**Task objective**
Could you rewrite the records from the start through the line with "(x=440, y=172)", swapping "column header" for "table heading" and leaving everything else as it is?

**Record excerpts**
○ ○ ○ ○ ○

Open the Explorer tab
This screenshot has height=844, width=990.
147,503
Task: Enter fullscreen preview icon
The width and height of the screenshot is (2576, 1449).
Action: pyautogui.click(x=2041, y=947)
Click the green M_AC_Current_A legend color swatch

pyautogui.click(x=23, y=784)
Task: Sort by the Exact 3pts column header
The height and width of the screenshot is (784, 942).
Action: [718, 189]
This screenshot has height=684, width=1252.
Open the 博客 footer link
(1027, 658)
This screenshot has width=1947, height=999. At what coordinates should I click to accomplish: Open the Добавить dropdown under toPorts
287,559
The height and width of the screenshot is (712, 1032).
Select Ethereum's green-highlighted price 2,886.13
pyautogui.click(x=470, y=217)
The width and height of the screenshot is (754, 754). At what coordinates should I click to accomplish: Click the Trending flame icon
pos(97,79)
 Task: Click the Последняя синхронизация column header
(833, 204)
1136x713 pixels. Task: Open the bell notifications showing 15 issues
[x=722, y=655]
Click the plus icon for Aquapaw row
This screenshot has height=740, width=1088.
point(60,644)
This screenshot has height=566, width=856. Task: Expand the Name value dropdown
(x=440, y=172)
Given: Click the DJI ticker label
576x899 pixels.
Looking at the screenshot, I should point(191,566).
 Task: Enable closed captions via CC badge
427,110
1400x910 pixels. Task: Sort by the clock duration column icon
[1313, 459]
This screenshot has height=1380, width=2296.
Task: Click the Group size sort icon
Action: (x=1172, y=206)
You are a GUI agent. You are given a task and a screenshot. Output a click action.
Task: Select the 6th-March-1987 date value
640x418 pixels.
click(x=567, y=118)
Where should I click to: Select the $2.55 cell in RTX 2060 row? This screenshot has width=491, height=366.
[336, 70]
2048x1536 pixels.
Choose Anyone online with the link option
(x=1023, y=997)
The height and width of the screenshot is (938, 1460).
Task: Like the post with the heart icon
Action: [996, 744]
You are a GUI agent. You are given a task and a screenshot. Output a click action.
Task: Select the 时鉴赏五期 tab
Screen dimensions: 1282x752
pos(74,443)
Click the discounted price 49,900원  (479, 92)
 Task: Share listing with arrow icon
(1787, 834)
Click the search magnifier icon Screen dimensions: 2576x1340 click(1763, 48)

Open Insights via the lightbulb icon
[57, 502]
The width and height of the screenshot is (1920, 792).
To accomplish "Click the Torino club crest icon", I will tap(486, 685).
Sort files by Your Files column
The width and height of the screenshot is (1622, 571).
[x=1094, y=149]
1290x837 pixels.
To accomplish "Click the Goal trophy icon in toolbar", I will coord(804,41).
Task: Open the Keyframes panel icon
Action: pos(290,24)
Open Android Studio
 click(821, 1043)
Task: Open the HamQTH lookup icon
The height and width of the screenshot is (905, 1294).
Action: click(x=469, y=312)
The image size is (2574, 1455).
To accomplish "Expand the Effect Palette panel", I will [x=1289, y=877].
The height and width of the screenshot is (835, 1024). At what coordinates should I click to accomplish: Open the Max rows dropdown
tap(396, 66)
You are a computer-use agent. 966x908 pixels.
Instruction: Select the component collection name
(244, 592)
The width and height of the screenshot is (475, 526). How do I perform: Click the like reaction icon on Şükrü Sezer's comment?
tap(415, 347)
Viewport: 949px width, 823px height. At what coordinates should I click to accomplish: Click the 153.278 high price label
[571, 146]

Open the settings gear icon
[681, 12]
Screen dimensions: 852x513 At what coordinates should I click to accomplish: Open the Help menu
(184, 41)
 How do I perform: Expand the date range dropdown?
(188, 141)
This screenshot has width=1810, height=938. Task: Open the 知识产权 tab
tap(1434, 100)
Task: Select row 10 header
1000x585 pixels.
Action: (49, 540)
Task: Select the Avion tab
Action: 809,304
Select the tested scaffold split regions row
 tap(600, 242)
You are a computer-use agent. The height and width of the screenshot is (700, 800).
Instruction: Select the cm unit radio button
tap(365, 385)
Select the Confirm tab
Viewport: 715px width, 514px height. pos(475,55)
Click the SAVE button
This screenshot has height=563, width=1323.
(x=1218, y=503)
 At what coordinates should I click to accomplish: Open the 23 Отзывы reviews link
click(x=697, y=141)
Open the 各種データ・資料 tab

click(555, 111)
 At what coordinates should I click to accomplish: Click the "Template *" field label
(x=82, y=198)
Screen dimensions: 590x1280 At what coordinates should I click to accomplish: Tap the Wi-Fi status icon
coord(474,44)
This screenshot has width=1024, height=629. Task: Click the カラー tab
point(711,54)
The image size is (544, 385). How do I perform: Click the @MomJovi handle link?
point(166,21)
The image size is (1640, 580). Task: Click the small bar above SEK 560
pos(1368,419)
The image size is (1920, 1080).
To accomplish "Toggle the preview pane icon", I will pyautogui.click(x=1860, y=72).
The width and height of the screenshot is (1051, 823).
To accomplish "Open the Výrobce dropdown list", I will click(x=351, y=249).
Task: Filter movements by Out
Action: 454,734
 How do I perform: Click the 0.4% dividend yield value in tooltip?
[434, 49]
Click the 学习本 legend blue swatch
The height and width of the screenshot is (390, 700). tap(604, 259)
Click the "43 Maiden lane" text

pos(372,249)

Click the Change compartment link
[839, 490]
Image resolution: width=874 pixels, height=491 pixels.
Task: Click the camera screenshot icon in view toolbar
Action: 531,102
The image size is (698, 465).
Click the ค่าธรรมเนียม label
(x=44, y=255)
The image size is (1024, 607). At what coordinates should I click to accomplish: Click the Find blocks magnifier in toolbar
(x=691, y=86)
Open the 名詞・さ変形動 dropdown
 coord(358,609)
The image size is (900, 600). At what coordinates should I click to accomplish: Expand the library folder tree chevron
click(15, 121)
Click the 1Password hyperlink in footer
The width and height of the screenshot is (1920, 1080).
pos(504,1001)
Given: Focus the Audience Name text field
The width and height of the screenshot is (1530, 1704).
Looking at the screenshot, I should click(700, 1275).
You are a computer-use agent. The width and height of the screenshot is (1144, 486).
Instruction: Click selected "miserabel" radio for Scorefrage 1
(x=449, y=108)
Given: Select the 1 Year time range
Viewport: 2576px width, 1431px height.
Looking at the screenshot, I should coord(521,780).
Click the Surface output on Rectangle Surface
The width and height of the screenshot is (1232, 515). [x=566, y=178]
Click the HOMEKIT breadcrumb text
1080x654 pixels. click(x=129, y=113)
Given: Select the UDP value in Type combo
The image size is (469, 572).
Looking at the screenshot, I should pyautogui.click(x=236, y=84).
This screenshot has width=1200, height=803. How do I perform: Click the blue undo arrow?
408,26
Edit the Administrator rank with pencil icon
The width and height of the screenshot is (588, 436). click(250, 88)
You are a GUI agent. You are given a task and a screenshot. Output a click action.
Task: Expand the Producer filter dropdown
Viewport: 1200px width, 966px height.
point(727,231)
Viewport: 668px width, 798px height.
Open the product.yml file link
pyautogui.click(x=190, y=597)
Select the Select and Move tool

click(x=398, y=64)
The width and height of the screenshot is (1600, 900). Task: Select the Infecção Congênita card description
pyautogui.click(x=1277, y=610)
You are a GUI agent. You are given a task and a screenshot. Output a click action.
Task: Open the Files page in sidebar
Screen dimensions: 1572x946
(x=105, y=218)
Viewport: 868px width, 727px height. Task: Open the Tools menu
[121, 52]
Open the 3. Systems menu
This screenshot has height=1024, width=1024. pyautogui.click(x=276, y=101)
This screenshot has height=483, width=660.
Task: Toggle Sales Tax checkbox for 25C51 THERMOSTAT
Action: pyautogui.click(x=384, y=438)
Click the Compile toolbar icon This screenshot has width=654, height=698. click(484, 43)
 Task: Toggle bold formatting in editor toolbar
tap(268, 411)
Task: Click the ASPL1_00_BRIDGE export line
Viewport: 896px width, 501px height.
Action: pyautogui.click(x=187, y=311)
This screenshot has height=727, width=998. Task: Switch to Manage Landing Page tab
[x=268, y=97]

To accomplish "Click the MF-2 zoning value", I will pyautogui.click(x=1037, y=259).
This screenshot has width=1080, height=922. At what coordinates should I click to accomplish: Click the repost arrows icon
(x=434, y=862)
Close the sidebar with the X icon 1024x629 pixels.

○ ○ ○ ○ ○

**Reply**
Open the Explorer tab
This screenshot has height=844, width=990.
147,503
Task: Enter fullscreen preview icon
The width and height of the screenshot is (2576, 1449).
Action: pyautogui.click(x=2041, y=947)
Click the green M_AC_Current_A legend color swatch

pyautogui.click(x=23, y=784)
Task: Sort by the Exact 3pts table heading
The height and width of the screenshot is (784, 942).
Action: [718, 189]
This screenshot has height=684, width=1252.
Open the 博客 footer link
(1027, 658)
This screenshot has width=1947, height=999. At what coordinates should I click to accomplish: Open the Добавить dropdown under toPorts
287,559
The height and width of the screenshot is (712, 1032).
Select Ethereum's green-highlighted price 2,886.13
pyautogui.click(x=470, y=217)
The width and height of the screenshot is (754, 754). At what coordinates should I click to accomplish: Click the Trending flame icon
pos(97,79)
 Task: Click the Последняя синхронизация table heading
(833, 204)
1136x713 pixels. Task: Open the bell notifications showing 15 issues
[x=722, y=655]
Click the plus icon for Aquapaw row
This screenshot has height=740, width=1088.
point(60,644)
This screenshot has height=566, width=856. Task: Expand the Name value dropdown
(x=440, y=172)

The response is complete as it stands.